🤖 AI Summary
This study addresses the challenge of evaluating the reliability of search engines and AI systems in factual yes/no question answering within Chinese-language web environments. The authors construct the first query-level fact-checking dataset for binary factual questions, derived from Chinese search logs, and employ an evidence-driven truth annotation protocol, Baidu Index–based regional popularity analysis, and a multi-system comparative framework to systematically assess nine system types—including traditional search engines, standalone large language models, and retrieval-augmented AI agents. Results reveal that while accuracy among systems providing definitive answers is comparable (73.2%–78.9%), their answer rates vary substantially. A consistent polarity bias favoring “yes” over “no” responses is observed across systems.
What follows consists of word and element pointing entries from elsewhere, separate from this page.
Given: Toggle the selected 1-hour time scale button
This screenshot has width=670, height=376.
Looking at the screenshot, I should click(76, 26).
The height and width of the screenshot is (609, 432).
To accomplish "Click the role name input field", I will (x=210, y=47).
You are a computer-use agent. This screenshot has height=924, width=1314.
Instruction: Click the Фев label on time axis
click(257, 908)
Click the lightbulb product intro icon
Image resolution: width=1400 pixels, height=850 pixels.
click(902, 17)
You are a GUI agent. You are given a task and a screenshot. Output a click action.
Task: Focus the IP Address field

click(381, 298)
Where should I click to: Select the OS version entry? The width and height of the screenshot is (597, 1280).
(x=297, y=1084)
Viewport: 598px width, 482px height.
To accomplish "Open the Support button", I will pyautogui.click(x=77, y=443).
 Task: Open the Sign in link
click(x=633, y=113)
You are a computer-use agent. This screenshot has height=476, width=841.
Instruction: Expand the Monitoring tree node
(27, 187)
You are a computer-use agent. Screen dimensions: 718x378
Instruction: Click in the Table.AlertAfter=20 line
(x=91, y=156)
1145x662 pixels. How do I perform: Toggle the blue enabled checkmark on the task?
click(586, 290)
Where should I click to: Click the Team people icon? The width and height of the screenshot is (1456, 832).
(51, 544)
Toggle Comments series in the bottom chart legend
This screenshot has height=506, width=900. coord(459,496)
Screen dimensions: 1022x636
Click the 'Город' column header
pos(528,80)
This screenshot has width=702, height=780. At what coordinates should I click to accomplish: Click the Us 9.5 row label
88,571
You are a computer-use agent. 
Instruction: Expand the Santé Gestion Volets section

Notably, the study uncovers a concentration of high-risk health-related queries in specific provinces, highlighting potential region-specific exposure to misinformation.
📝 Abstract
Large Language Models (LLMs) are increasingly integrated into search services, providing direct answers that can reduce users'reliance on traditional result pages. Yet their factual reliability in non-English web ecosystems remains poorly understood, particularly when answering real user queries. We introduce a fact-checking dataset of 12~161 Chinese Yes/No questions derived from real-world online search logs and develop a unified evaluation pipeline to compare three information-access paradigms: traditional search engines, standalone LLMs, and AI-generated overview modules. Our analysis reveals substantial differences in factual accuracy and topic-level variability across systems. By combining this performance with real-world Baidu Index statistics, we further estimate potential exposure to incorrect factual information of Chinese users across regions. These findings highlight structural risks in AI-mediated search and underscore the need for more reliable and transparent information-access tools for the digital world.